■ Short exercise:
Could you rewrite the lines below, replacing "dropdown" with "drop-down menu" and changing nothing else? Leave the pictures out of your answer.

■ Extracted records:
::::
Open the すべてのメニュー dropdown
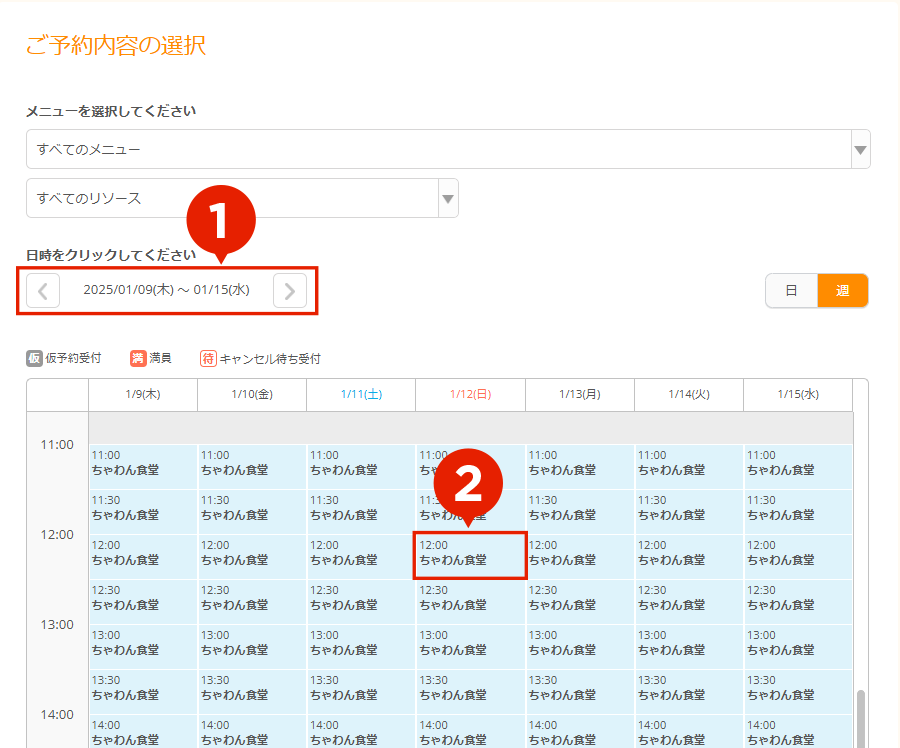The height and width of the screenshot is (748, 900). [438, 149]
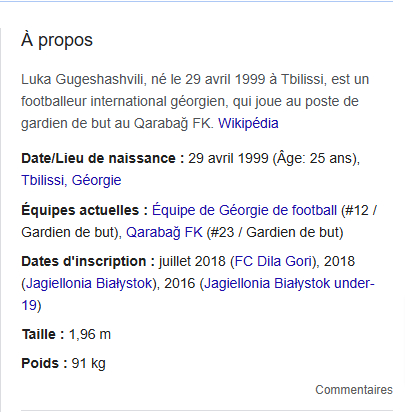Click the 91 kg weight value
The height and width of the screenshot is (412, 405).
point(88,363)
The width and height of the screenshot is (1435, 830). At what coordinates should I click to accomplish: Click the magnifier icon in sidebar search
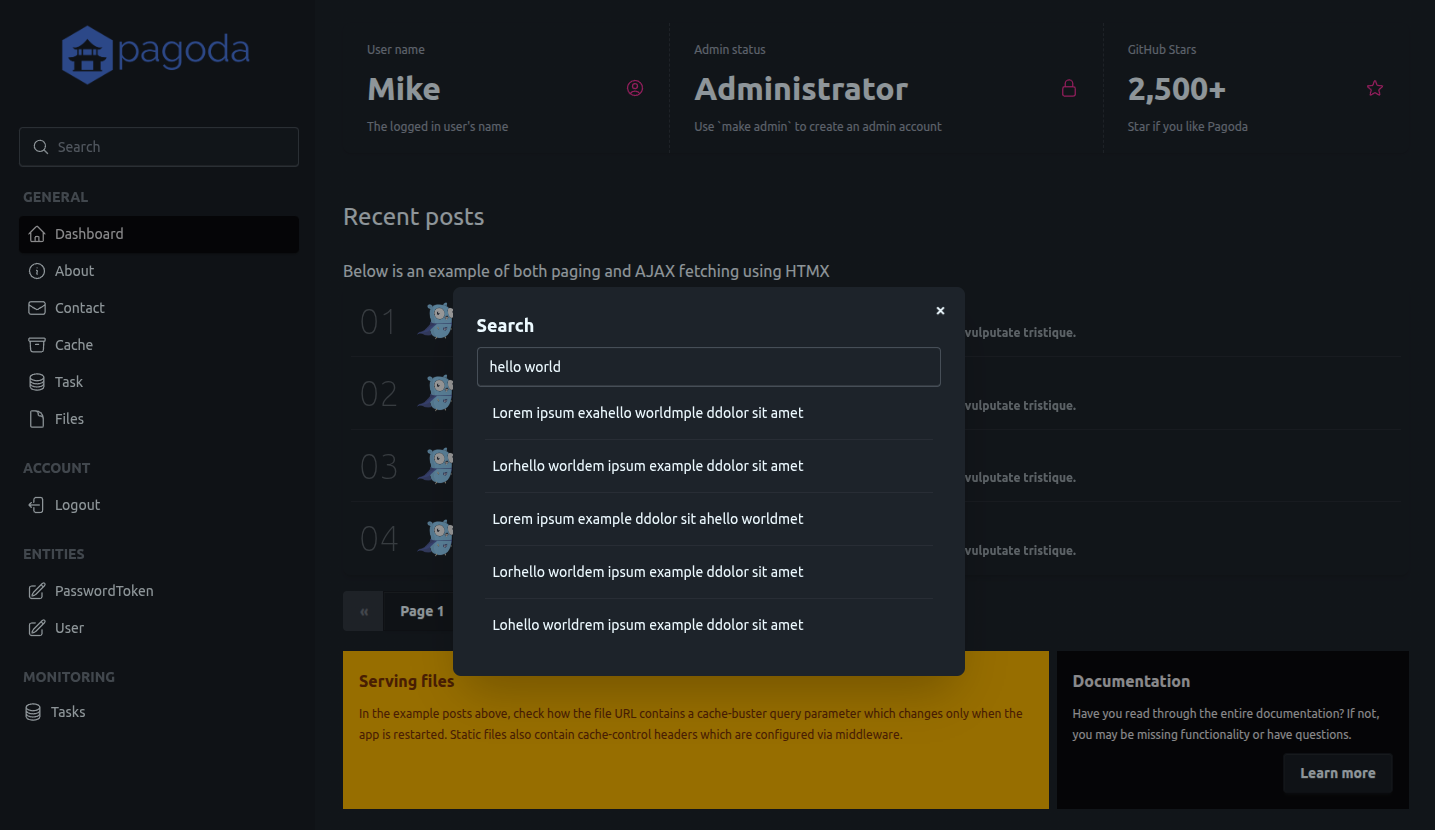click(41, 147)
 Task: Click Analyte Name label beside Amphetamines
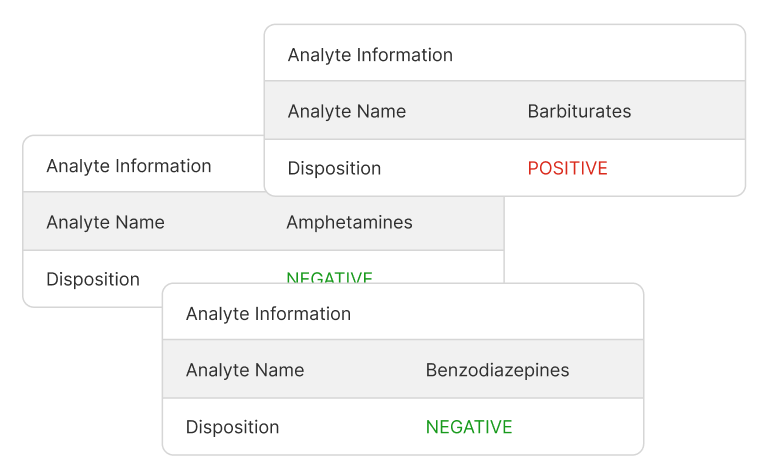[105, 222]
::::
■ Answer for this exercise:
Open the すべてのメニュー drop-down menu
The height and width of the screenshot is (748, 900). [438, 149]
Click the 91 kg weight value
The height and width of the screenshot is (412, 405).
point(88,363)
The width and height of the screenshot is (1435, 830). At what coordinates should I click to accomplish: Click the magnifier icon in sidebar search
click(41, 147)
 Task: Click Analyte Name label beside Amphetamines
[105, 222]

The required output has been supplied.